--- Start of RECORDED DATA ---
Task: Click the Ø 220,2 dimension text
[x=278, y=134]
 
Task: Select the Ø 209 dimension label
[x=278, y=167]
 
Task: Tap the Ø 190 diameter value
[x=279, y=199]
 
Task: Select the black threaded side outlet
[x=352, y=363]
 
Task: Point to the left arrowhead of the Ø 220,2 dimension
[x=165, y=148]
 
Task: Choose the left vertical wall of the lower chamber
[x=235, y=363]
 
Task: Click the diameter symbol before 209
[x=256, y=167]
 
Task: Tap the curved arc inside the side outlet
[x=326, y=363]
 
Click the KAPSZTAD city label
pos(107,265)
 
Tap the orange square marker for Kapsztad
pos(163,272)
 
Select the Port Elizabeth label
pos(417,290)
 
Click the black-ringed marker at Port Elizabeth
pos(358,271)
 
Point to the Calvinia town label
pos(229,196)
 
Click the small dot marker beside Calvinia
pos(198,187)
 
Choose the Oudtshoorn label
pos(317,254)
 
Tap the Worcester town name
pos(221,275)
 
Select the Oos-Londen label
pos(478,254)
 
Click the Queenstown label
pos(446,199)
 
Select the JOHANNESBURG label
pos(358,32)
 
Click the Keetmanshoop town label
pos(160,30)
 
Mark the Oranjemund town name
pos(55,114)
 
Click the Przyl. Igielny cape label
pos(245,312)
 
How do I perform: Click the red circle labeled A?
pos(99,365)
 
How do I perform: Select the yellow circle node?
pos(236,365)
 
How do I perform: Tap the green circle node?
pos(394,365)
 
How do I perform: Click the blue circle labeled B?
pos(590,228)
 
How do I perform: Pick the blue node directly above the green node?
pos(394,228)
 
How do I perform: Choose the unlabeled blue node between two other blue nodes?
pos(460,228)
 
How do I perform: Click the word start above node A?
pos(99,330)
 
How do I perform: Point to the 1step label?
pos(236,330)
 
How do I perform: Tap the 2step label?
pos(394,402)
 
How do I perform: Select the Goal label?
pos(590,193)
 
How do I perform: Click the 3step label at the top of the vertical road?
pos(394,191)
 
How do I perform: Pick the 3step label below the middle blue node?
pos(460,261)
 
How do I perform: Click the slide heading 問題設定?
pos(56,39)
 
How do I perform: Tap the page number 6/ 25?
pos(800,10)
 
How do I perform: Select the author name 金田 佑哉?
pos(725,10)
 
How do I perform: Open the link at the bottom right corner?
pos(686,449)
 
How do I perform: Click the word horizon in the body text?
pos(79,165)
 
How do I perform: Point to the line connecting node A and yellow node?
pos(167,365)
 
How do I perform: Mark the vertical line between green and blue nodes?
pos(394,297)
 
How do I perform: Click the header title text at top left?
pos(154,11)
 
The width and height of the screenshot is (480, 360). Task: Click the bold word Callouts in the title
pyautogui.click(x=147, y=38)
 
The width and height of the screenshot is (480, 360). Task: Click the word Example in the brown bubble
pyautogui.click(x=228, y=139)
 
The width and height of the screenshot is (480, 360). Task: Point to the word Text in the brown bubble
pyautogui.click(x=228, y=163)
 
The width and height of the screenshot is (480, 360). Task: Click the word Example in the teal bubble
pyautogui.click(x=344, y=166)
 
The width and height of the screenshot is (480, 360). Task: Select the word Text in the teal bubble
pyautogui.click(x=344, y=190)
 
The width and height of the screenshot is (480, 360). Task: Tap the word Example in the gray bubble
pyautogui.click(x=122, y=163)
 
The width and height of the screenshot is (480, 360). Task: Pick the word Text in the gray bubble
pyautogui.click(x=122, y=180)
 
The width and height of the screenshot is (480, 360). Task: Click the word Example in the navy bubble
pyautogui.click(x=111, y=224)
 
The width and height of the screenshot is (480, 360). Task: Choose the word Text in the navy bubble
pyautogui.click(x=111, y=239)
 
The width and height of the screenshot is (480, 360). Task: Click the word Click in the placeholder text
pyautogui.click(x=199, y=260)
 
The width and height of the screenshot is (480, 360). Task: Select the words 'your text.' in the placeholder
--- End of RECORDED DATA ---
» **EXERCISE**
Copy all of the entries above verbatim, line for line.

» **TASK OUTPUT**
Task: Click the Ø 220,2 dimension text
[x=278, y=134]
 
Task: Select the Ø 209 dimension label
[x=278, y=167]
 
Task: Tap the Ø 190 diameter value
[x=279, y=199]
 
Task: Select the black threaded side outlet
[x=352, y=363]
 
Task: Point to the left arrowhead of the Ø 220,2 dimension
[x=165, y=148]
 
Task: Choose the left vertical wall of the lower chamber
[x=235, y=363]
 
Task: Click the diameter symbol before 209
[x=256, y=167]
 
Task: Tap the curved arc inside the side outlet
[x=326, y=363]
 
Click the KAPSZTAD city label
pos(107,265)
 
Tap the orange square marker for Kapsztad
pos(163,272)
 
Select the Port Elizabeth label
pos(417,290)
 
Click the black-ringed marker at Port Elizabeth
pos(358,271)
 
Point to the Calvinia town label
pos(229,196)
 
Click the small dot marker beside Calvinia
pos(198,187)
 
Choose the Oudtshoorn label
pos(317,254)
 
Tap the Worcester town name
pos(221,275)
 
Select the Oos-Londen label
pos(478,254)
 
Click the Queenstown label
pos(446,199)
 
Select the JOHANNESBURG label
pos(358,32)
 
Click the Keetmanshoop town label
pos(160,30)
 
Mark the Oranjemund town name
pos(55,114)
 
Click the Przyl. Igielny cape label
pos(245,312)
 
How do I perform: Click the red circle labeled A?
pos(99,365)
 
How do I perform: Select the yellow circle node?
pos(236,365)
 
How do I perform: Tap the green circle node?
pos(394,365)
 
How do I perform: Click the blue circle labeled B?
pos(590,228)
 
How do I perform: Pick the blue node directly above the green node?
pos(394,228)
 
How do I perform: Choose the unlabeled blue node between two other blue nodes?
pos(460,228)
 
How do I perform: Click the word start above node A?
pos(99,330)
 
How do I perform: Point to the 1step label?
pos(236,330)
 
How do I perform: Tap the 2step label?
pos(394,402)
 
How do I perform: Select the Goal label?
pos(590,193)
 
How do I perform: Click the 3step label at the top of the vertical road?
pos(394,191)
 
How do I perform: Pick the 3step label below the middle blue node?
pos(460,261)
 
How do I perform: Click the slide heading 問題設定?
pos(56,39)
 
How do I perform: Tap the page number 6/ 25?
pos(800,10)
 
How do I perform: Select the author name 金田 佑哉?
pos(725,10)
 
How do I perform: Open the link at the bottom right corner?
pos(686,449)
 
How do I perform: Click the word horizon in the body text?
pos(79,165)
 
How do I perform: Point to the line connecting node A and yellow node?
pos(167,365)
 
How do I perform: Mark the vertical line between green and blue nodes?
pos(394,297)
 
How do I perform: Click the header title text at top left?
pos(154,11)
 
The width and height of the screenshot is (480, 360). Task: Click the bold word Callouts in the title
pyautogui.click(x=147, y=38)
 
The width and height of the screenshot is (480, 360). Task: Click the word Example in the brown bubble
pyautogui.click(x=228, y=139)
 
The width and height of the screenshot is (480, 360). Task: Point to the word Text in the brown bubble
pyautogui.click(x=228, y=163)
 
The width and height of the screenshot is (480, 360). Task: Click the word Example in the teal bubble
pyautogui.click(x=344, y=166)
 
The width and height of the screenshot is (480, 360). Task: Select the word Text in the teal bubble
pyautogui.click(x=344, y=190)
 
The width and height of the screenshot is (480, 360). Task: Tap the word Example in the gray bubble
pyautogui.click(x=122, y=163)
 
The width and height of the screenshot is (480, 360). Task: Pick the word Text in the gray bubble
pyautogui.click(x=122, y=180)
 
The width and height of the screenshot is (480, 360). Task: Click the word Example in the navy bubble
pyautogui.click(x=111, y=224)
 
The width and height of the screenshot is (480, 360). Task: Choose the word Text in the navy bubble
pyautogui.click(x=111, y=239)
 
The width and height of the screenshot is (480, 360). Task: Click the word Click in the placeholder text
pyautogui.click(x=199, y=260)
 
The width and height of the screenshot is (480, 360). Task: Select the words 'your text.' in the placeholder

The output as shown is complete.